Thursday, April 23, 2009

Strange "helpers"





The latest illustrated anecdote from "Kartott":

I sometimes see these entities during meditation (eyes barely open, soft focus). They stand (float) about me, seeming to modulate a field of energy around me (I especially sense their hands, "combing" the energy). There always seems to be one primary entity, usually right in my face, others are more in the background. I don't get any verbal communication from them.


As the description above illustrates, the "Gray" archetype seems to possess the ability to manifest in a "visionary" manner. If so, who's responsible? We could be dealing with a hardwired neurological phenomenon, as argued by researchers like Michael Persinger and Albert Budden. Conversely, recurrent images of the Grays -- in varying stages of physicality and in a multitude of contexts -- beg the idea that they exist independently of the brain (at least temporarily).

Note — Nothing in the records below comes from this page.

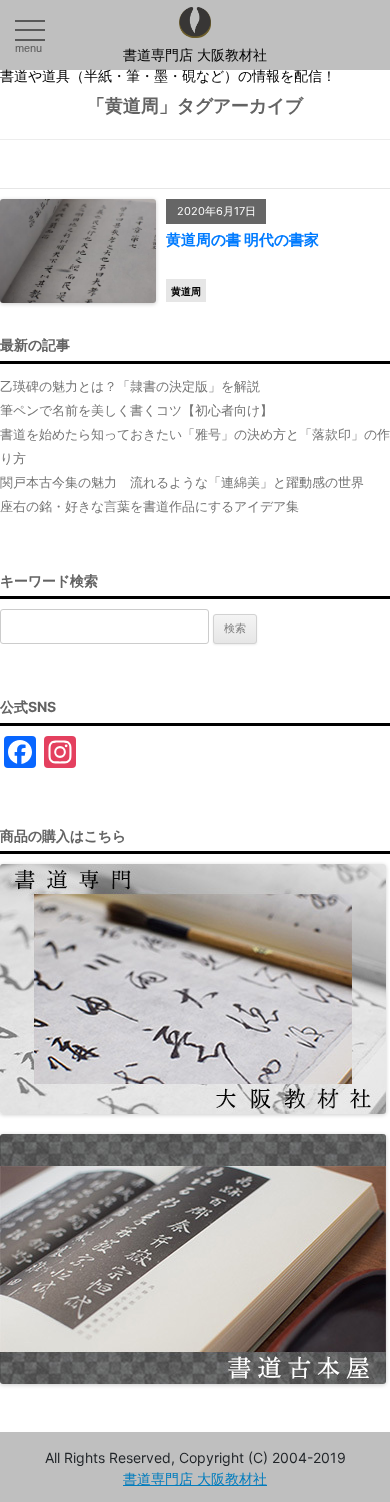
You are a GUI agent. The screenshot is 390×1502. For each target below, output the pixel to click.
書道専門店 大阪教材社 (195, 55)
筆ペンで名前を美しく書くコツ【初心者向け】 (136, 410)
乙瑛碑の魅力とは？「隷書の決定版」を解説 (130, 386)
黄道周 (186, 291)
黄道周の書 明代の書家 (242, 239)
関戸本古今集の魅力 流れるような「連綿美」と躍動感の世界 (182, 482)
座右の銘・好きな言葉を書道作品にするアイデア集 (149, 506)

The close encounter literature is rife with accounts in which "abductees," convinced their visitors are flesh-and-blood, encounter their assailants in apparent "out-of-body" and similarly altered states, suggesting that the Grays (and their kin) can maneuver in and out of our ontological framework at will. What might this say about the origin of our visitors (if indeed we're dealing with an externally imposed intelligence)?

Perhaps, instead of hailing from space, the "Grays" emanate from a much closer source. As Whitley Strieber suggests in "Communion," they could be an unacknowledged aspect of the human psyche and thus indistinguishable from mental aberration. As pioneering consciousness researcher Dr. Rick Strassman has shown, the aggressively psychedelic compound DMT can produce tellingly similar encounters, offering the novel idea that our brains can function as receivers or portals. (Ultimately, some of us might serve as nothing less than transportation devices for incorporeal intelligences, which might explain why some individuals seem predisposed to contact and the pageantry of strangeness that often accompanies it.)